A beaver plays a game on an infinitely long number line.
When the game starts, the beaver is at position $0$, carrying $N$ bananas, and there are no other bananas on the number line.
At each step, the beaver will do the following according to the bananas it sees at positions $x$ and $x + 1$, where $x$ is the beaver's current position:

• If there is a banana at $x$ and another banana at $x + 1$, then the beaver will pick up a banana at position $x+1$, and then move itself to position $x-1$.
• If there is a banana at $x$ but there is no banana at $x+1$, then it will pick up a banana at $x$ and move itself to position $x+2$.
• If there is no banana at $x$ but there is a banana at $x+1$, then it will move a banana from position $x+1$ to position $x$ and move itself to position $x+2$.
• If there is no banana at $x$ and no banana at $x + 1$, then the beaver checks whether it still carries at least three bananas. If so, then it will drop a banana at each of the three positions $x - 1, x, x + 1$ and move itself to position $x-2$; otherwise the game ends.

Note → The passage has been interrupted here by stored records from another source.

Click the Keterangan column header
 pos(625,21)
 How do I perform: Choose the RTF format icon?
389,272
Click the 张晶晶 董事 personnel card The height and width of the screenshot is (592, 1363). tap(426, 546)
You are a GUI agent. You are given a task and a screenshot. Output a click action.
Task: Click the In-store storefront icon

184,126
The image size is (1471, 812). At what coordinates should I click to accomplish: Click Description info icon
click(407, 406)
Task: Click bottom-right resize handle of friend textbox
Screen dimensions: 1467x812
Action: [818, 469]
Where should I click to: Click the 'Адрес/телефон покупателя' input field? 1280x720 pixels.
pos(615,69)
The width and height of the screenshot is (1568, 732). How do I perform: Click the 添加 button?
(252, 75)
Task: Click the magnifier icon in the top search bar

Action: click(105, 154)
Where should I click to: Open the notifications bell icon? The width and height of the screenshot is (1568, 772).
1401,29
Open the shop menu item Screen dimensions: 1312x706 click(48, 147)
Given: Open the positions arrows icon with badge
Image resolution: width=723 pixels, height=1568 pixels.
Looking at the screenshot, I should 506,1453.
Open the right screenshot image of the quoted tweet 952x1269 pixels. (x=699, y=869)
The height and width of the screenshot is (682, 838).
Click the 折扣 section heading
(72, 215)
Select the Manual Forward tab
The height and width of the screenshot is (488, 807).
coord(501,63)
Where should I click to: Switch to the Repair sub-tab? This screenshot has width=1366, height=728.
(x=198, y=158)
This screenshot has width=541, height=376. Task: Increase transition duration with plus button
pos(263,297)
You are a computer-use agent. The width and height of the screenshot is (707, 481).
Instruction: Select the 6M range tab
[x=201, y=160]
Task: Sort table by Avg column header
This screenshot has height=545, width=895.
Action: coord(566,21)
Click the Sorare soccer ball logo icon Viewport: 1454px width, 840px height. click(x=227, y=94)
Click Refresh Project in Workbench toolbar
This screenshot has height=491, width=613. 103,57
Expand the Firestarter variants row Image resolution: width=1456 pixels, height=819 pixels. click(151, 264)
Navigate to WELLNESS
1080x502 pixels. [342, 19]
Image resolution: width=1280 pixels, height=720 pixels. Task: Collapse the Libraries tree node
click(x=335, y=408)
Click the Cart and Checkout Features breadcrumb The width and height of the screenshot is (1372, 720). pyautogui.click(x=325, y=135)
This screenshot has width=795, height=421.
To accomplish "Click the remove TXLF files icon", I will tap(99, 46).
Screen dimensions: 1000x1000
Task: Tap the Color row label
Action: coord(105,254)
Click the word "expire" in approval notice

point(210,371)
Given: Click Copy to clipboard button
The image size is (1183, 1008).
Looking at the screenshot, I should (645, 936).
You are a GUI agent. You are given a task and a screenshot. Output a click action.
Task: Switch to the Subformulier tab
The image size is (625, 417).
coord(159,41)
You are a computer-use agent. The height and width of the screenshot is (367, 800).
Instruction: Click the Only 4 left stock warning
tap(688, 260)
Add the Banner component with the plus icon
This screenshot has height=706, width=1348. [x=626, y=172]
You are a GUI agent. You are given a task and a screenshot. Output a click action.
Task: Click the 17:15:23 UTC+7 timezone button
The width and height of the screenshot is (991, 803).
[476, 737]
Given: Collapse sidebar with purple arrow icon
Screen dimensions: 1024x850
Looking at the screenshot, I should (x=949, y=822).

For example, if $N \ge 3$, then the last rule applies to the starting position, so after $1$ step, there are $3$ bananas on the number line, at positions $-1, 0, 1$, with the beaver at position $-2$.
Similarly, if $N \ge 5$, then after $5$ steps, there are $5$ bananas on the number line, at positions $-2,-1,0,1,2$, with the beaver at position $-1$.

Let $\operatorname{BB}(N)$ be the position of the beaver when the game ends (which can be proved to always happen).
You are given $\operatorname{BB}(1000) = 1499$.

Find $\operatorname{BB}(10^{18})$.